_Work instructions_: Lay out the rows from the line with "You are a computer-use" up to and including the line with "Action: (861, 323)" as a JSON list of strings, one string per line, with blank lines left out. Omit the pictures from your answer.

_Material provided_:

>>>

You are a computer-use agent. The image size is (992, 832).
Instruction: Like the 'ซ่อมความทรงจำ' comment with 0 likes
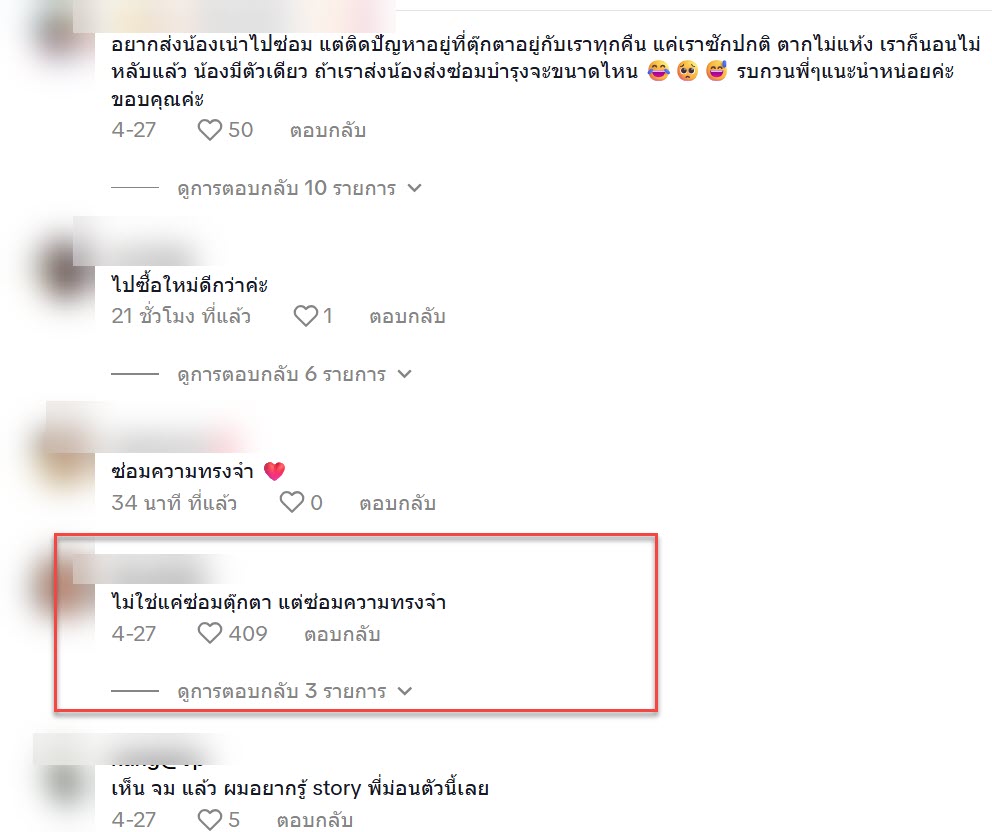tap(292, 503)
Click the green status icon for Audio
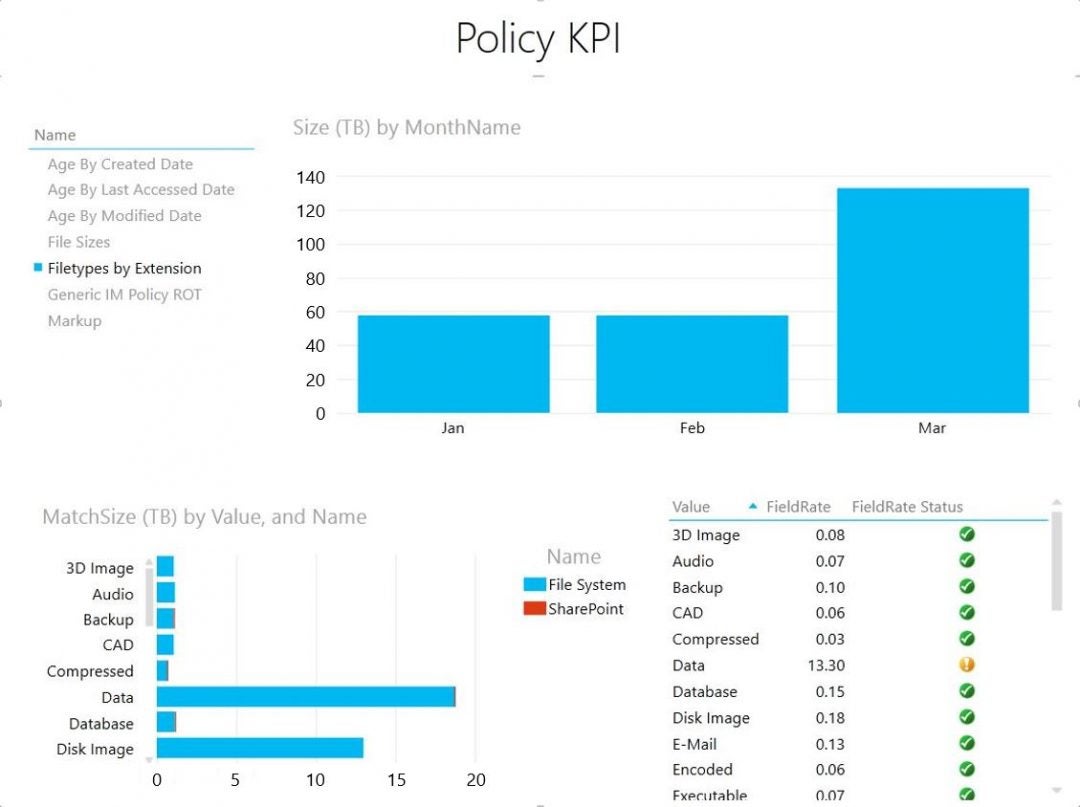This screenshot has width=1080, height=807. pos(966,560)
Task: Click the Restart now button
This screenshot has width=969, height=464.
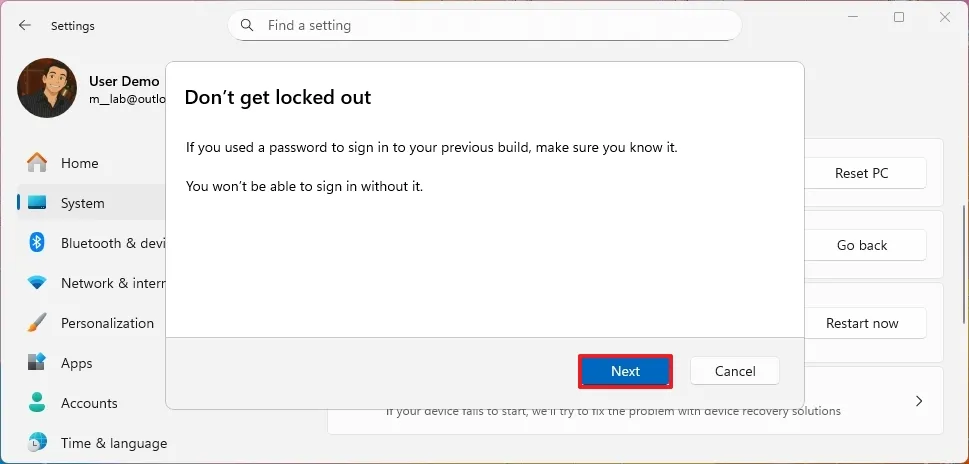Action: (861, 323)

<<<
>>>

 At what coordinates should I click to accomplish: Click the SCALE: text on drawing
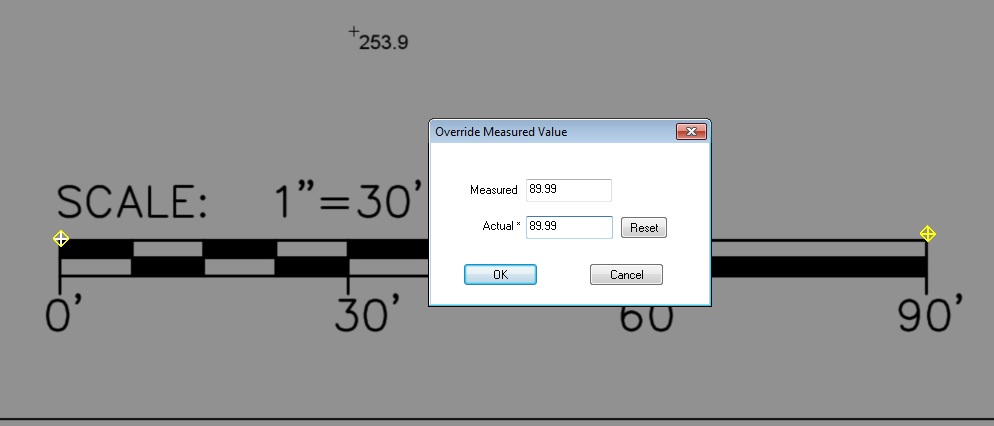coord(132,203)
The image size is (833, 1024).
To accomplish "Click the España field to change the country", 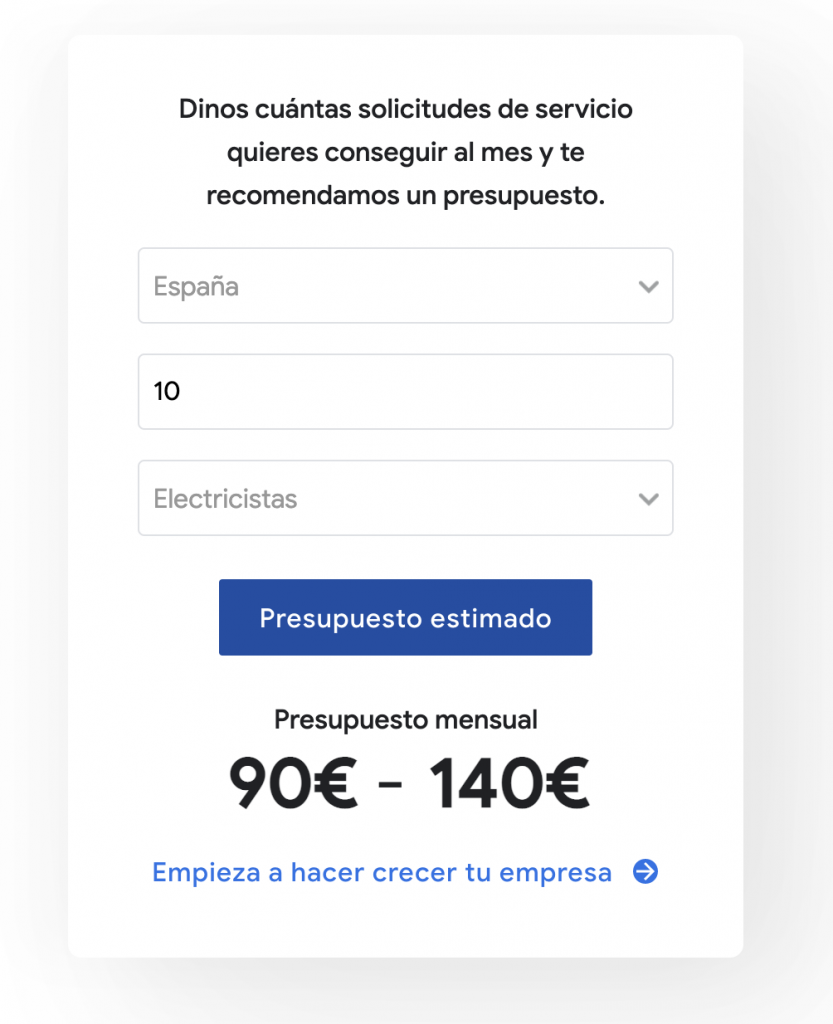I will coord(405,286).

<<<
>>>

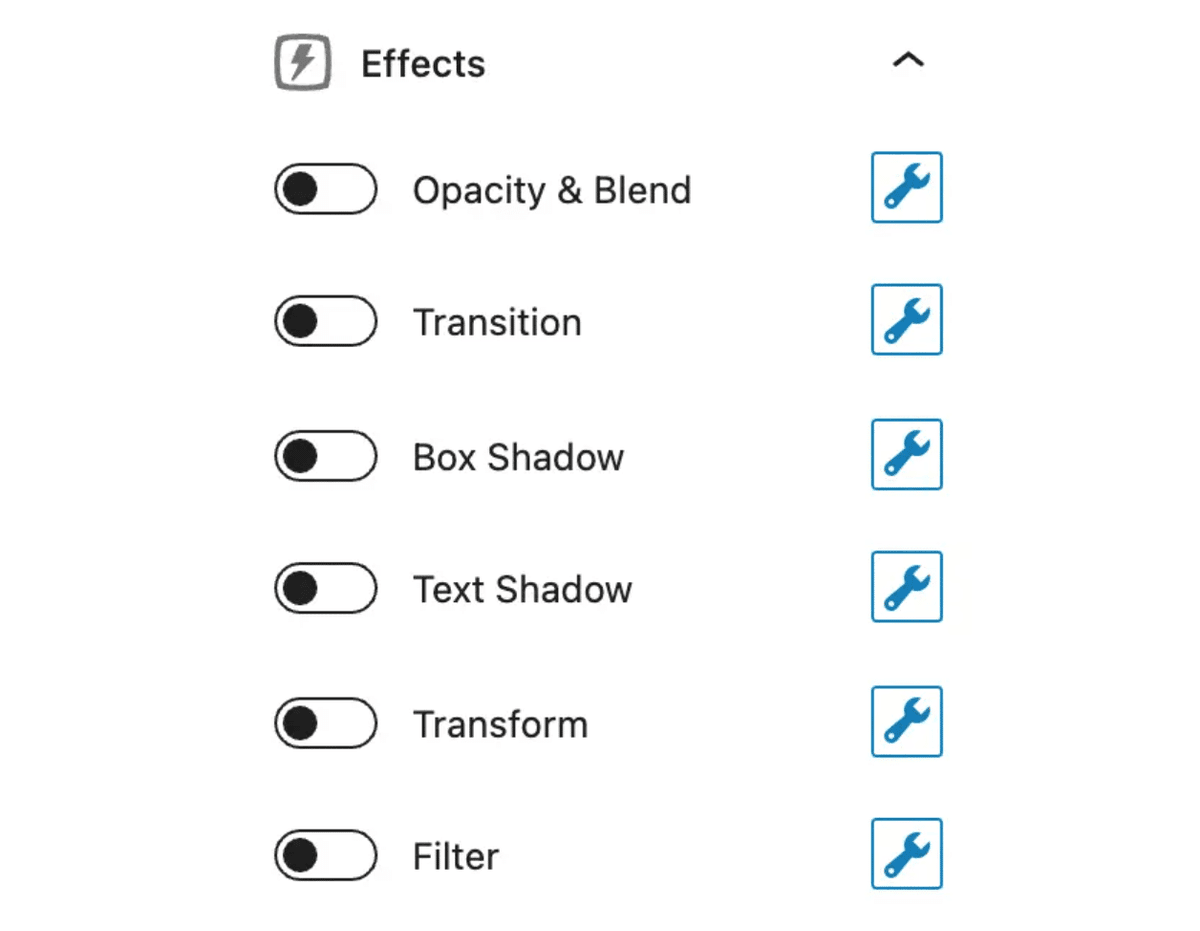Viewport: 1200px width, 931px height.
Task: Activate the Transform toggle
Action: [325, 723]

<<<

_Result for this exercise_:
[
  "You are a computer-use agent. The image size is (992, 832).",
  "Instruction: Like the 'ซ่อมความทรงจำ' comment with 0 likes",
  "tap(292, 503)",
  "Click the green status icon for Audio",
  "This screenshot has width=1080, height=807. pos(966,560)",
  "Task: Click the Restart now button",
  "This screenshot has width=969, height=464.",
  "Action: (861, 323)"
]